L’intérêt majeur de cet opus réside dans sa capacité à ancrer une érudition musicale complexe — allant du minimalisme de Steve Reich à la virtuosité électrique — dans une forme pop accessible et chaleureuse. GB réussit le tour de force de faire cohabiter des influences savantes avec une fraîcheur immédiate. Chaque titre semble habité, le fruit d’une collaboration où la technique pure est au service d’une intuition mélodique sans cesse renouvelée.

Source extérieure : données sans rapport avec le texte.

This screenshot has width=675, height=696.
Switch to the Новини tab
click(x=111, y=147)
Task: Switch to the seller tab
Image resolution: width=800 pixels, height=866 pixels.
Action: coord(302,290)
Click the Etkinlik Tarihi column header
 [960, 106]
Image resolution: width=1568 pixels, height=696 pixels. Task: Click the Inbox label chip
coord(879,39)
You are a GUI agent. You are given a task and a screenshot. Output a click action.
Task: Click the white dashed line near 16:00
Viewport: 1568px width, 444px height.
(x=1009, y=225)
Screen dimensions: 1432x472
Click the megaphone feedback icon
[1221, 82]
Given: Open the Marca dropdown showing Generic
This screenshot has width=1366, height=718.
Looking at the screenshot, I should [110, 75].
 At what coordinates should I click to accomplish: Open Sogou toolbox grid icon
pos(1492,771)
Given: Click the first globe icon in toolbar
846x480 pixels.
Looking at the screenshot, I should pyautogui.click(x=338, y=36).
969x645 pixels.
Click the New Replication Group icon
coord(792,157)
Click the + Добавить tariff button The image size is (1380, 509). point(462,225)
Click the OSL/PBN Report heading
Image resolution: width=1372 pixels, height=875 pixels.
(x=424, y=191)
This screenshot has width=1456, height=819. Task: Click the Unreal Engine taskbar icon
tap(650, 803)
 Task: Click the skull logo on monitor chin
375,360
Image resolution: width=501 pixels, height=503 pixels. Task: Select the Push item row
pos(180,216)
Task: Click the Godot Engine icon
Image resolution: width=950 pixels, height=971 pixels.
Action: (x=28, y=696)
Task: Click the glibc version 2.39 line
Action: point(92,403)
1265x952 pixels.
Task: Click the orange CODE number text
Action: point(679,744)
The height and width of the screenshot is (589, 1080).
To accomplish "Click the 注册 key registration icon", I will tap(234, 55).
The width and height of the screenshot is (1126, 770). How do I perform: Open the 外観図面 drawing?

Herzsprung n’est pas seulement le prolongement naturel d’une trajectoire artistique déjà riche ; c’est un disque qui s’impose par sa précision et son élégance. En redéfinissant les contours de l’art-rock moderne, GB livre ici un album qui paraît aussi exigeant sur le fond que simple dans son exécution, confirmant son statut d’artiste incontournable de la scène scandinave actuelle.